Feliz 28, pero ¿somos libres?

Siendo estudiante primario, por mi estatura mediana, era uno de los elegidos para integrar el batallón del colegio que debía marchar con motivo del aniversario patrio. Eso significaba largos ensayos fuera del horario de clases, estar atentos a las indicaciones de un soldado que se empeñaba en decirnos que el patriotismo se medía según la altura que alcanzaba nuestras piernas al desfilar, y, llegado el día, estar desde temprano, casi de madrugada, integrando el escuadrón y soportando las inclemencias del clima. A los diez o doce años, toda esa tortura no contribuía en nada en generar un sentimiento patrio, sino todo lo contrario.

Durante la secundaria, ya ducho, inventaba una serie de pretextos para no integrar el batallón marchante y sólo volví a repetir esa desagradable experiencia cuando fui director de sociología de la UNSA, pues era una obligación asistir con un grupo de alumnos presentables, según las indicaciones de la autoridad (blancos, altos y bien parecidos).
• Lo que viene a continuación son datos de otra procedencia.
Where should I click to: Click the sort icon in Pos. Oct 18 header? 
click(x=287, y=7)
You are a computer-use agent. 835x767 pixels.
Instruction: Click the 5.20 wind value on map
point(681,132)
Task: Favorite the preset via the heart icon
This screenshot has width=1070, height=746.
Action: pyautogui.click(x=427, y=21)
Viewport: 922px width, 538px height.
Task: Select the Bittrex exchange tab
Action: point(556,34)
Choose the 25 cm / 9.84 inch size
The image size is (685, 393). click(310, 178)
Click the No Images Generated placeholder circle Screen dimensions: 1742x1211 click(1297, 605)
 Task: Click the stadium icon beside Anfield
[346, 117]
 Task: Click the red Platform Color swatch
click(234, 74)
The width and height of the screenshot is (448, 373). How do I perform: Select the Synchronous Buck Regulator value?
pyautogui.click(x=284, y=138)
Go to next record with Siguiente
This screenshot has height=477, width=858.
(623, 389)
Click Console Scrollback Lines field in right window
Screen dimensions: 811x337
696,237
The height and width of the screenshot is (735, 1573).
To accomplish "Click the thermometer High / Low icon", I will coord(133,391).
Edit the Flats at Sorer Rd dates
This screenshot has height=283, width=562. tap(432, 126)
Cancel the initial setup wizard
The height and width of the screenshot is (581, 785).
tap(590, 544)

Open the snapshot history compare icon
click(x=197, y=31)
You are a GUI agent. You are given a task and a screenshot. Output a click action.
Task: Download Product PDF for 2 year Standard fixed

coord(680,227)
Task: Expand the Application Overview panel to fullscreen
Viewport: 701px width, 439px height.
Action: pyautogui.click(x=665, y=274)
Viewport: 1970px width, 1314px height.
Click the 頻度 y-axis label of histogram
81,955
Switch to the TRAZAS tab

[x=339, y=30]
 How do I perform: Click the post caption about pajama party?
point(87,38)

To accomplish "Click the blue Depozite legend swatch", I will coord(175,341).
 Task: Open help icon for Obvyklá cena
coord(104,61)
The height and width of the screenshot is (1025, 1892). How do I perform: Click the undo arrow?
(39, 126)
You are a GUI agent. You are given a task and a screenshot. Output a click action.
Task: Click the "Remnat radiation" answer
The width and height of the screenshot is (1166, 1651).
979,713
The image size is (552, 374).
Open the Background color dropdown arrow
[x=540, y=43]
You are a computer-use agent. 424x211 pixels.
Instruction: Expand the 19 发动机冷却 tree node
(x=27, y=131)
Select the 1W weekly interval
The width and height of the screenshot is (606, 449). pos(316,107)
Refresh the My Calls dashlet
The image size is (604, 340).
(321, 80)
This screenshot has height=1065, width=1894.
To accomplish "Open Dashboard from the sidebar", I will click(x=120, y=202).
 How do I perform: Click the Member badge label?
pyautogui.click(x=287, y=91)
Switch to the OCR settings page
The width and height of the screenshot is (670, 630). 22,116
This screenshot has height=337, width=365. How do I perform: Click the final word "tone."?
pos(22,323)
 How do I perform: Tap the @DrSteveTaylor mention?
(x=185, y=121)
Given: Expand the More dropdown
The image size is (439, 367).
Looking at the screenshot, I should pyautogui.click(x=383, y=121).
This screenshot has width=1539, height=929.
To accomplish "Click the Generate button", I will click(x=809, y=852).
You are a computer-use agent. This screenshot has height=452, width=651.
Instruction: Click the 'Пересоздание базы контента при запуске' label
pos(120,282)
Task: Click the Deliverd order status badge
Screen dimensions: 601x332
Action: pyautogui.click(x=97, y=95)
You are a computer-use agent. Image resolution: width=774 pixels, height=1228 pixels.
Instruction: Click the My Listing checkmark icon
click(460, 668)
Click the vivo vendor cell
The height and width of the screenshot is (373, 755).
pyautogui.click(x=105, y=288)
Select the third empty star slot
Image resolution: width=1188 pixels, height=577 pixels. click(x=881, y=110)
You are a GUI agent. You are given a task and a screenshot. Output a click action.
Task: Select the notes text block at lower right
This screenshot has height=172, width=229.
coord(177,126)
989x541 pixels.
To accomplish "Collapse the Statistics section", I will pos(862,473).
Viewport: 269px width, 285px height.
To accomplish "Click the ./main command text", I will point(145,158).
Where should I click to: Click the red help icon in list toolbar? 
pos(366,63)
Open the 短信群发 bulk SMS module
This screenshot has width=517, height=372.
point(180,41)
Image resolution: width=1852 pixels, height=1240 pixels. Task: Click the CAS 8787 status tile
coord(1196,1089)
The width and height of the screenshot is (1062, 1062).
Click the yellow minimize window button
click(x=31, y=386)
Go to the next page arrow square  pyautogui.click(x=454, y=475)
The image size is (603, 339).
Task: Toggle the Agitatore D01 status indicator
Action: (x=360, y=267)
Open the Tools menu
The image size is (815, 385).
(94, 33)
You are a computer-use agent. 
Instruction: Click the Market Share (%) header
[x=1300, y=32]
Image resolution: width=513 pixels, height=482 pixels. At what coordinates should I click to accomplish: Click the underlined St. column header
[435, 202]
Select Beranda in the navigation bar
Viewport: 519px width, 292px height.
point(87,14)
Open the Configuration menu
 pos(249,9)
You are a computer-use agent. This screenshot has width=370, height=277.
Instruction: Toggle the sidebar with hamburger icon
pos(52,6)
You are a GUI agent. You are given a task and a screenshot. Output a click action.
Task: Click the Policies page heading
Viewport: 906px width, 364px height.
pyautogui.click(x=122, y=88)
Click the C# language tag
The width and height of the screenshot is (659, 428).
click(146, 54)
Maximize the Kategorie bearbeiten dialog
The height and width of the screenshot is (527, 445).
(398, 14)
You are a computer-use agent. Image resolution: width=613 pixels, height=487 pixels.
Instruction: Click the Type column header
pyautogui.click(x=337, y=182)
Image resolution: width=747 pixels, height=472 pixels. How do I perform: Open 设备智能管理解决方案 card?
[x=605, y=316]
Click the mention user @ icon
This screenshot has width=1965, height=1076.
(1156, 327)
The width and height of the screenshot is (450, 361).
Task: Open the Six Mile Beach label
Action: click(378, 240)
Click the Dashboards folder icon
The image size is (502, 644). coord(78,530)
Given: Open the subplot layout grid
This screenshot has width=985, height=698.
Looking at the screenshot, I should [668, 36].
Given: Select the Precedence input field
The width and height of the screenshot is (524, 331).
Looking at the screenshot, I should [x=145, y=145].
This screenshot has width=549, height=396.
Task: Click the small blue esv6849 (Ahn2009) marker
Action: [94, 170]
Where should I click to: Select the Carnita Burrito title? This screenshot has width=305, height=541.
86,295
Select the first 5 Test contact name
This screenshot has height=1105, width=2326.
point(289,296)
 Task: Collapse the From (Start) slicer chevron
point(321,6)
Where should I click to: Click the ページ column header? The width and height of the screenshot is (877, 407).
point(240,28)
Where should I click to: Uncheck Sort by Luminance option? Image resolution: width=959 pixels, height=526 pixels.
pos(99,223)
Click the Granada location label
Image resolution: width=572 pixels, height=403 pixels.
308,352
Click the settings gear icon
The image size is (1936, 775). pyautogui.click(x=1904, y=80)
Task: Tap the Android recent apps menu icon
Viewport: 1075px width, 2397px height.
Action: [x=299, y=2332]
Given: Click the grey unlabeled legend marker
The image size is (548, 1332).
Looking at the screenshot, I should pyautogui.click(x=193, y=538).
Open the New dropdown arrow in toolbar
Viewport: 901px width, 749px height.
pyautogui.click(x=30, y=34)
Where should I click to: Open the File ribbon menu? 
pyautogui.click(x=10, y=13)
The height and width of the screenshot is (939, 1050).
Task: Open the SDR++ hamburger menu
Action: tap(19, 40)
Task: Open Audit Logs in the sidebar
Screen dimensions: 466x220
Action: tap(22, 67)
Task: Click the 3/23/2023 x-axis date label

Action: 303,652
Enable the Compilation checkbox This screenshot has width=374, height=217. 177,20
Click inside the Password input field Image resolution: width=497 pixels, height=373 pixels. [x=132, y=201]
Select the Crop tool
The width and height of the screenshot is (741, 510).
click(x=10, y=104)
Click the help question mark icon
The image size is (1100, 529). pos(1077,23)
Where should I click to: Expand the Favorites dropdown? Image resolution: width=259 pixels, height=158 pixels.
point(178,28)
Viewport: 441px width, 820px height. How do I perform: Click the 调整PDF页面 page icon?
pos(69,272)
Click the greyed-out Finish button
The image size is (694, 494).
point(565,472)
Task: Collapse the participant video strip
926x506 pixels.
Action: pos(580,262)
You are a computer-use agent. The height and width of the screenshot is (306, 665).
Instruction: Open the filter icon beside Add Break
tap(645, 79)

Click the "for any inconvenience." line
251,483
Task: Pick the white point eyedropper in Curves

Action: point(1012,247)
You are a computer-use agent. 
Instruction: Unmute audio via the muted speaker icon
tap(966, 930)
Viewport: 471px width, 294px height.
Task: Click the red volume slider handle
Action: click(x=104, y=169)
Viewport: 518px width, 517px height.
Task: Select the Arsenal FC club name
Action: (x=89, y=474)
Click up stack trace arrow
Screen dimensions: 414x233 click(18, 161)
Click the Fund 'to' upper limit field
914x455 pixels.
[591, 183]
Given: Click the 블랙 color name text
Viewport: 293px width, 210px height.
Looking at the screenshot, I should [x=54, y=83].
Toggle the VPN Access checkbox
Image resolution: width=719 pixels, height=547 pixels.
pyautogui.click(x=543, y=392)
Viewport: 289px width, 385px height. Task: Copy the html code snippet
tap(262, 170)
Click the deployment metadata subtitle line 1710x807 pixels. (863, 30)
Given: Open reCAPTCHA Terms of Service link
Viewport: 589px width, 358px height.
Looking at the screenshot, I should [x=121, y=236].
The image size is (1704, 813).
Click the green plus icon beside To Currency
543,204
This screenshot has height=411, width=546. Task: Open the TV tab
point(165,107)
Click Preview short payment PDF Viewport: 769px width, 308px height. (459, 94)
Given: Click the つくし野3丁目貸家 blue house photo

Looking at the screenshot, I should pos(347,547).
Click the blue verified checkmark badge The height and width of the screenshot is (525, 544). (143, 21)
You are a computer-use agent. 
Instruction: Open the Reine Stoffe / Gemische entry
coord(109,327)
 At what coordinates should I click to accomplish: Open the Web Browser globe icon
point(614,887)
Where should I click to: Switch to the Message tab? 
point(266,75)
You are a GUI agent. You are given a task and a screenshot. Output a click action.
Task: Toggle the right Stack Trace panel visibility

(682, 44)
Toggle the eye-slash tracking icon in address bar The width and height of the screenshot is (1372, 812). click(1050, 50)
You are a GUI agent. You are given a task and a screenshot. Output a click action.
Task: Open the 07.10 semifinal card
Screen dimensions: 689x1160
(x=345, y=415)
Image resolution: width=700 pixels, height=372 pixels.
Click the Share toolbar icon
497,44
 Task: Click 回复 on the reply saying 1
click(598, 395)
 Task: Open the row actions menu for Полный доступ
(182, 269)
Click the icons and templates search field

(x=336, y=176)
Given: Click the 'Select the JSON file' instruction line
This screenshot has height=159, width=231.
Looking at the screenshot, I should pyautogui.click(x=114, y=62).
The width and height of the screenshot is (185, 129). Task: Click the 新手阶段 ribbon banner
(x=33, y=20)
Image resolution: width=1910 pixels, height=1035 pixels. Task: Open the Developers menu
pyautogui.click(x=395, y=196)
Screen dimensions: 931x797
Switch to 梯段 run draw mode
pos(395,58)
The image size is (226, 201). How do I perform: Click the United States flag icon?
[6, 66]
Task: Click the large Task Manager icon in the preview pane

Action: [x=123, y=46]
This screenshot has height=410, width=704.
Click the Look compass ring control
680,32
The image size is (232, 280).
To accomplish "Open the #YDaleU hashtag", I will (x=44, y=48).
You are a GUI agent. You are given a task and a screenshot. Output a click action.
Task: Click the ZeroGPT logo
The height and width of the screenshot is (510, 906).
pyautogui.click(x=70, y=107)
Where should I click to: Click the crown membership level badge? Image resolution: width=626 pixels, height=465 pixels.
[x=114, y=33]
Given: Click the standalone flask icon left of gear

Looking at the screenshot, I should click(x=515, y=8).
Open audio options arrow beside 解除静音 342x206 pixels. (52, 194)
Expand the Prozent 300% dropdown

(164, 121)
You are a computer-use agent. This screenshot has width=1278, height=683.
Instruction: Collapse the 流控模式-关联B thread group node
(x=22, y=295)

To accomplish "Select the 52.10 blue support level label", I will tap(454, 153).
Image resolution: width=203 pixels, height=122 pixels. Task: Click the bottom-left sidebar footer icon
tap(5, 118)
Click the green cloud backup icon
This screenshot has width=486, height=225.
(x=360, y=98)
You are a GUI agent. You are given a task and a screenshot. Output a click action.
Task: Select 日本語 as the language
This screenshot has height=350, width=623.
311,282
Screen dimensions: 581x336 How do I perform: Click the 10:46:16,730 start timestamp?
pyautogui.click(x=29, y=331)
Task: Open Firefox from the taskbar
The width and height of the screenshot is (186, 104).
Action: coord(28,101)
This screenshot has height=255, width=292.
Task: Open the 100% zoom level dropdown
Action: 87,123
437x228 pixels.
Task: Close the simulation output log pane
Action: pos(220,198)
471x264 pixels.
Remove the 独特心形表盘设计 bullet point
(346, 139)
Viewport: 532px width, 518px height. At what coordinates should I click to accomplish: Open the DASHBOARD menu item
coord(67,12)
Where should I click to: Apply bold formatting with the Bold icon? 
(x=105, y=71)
En desacuerdo con esa forma de expresar el amor patrio, conjuntamente con mis alumnos caminábamos, no marchábamos pues, al fin y al cabo, esa es una tarea de militares o soldados, no de civiles. Mientras

nosotros hacíamos eso, el resto de autoridades universitarias, encabezado por el decano y rector, sí marchaban; es decir, alzaban las piernas casi acrobáticamente, mucho más cuando se acercaban al podio central donde estaban, cómodamente sentados, las autoridades civiles y principalmente militares. Es decir, una muestra de la sumisión que aun perdura en nuestro país de la sociedad civil a la militar.

Pero más allá de los recuerdos y anécdotas, las fiestas patrias también están marcadas por esa sensación de alegría motivada por la celebración de un nuevo cumpleaños que representa el fin de un año y el advenimiento de otro, cargado de promesas e ilusiones. De alguna manera, eso se encarna en el mensaje presidencial, elemento sustancial en cada aniversario patrio, pues la perorata de nuestro primer mandatario es un balance del año que pasó, de cómo estamos como país y qué es lo que se propone, él y su gobierno, para el próximo año o años. Es decir, el recuento y la promesa.

Por eso la sensación de jolgorio en el aniversario patrio, mucho más cuando nuestro sueldo se ve inflado, ligeramente, con la gratificación (que, también, sirve para recordar a las madres de nuestros congresistas); muchísimo más cuando esa fecha es declarada feriado; es decir, todas las condiciones para realmente sentirnos libres, por lo menos esos días, y así escapar, relajarnos, comprar, cirquear, etc.

Después, viene la normalidad, la rutina, el trabajo y los análisis críticos de lo mal que estuvo el mensaje presidencial, de las promesas incumplidas del año pasado y de las que hizo el 28 que tampoco se harán. Así, el “somos libres” queda simplemente como parte de un himno que ni siquiera lo sabemos en su integridad; así,

el trabajo y los recibos que se nos acumulan nos hacen dar cuenta de lo endeble de nuestra economía y, en general de toda la hipocresía que encierra, también, el aniversario patrio, pues endiosamos a un país que no termina de construirse y que muchos, incluso, afirman que es un simple imaginario; reverenciamos símbolos como la blanquiroja que casi nadie respeta (sino, pregúntenle al ministro de Defensa, Antero Florez Aráoz que denuncia a unas vedette que se sienta en la bandera, pero se calla de cuando sus colegas parlamentarios acuerdan, impúdicamente, como seguir robándole al país); y, en general, festejamos como buenos cuando sabemos de las grandes inequidades que atraviesan toda la sociedad peruana. Visto así las cosas, ¿cómo sentirnos libres, tal como reza el himno?

Difícil festividad, a menos que estas celebraciones por un nuevo aniversario patrio, el cumpleaños 187 de nuestro país, signifique más que festejo, el recordatorio del largo camino que aun hay por transitar para, realmente, ser un país independiente y soberano. Si es así, entonces ¡¡Feliz 28!! (con chicha, que es la verdadera bebida nacional).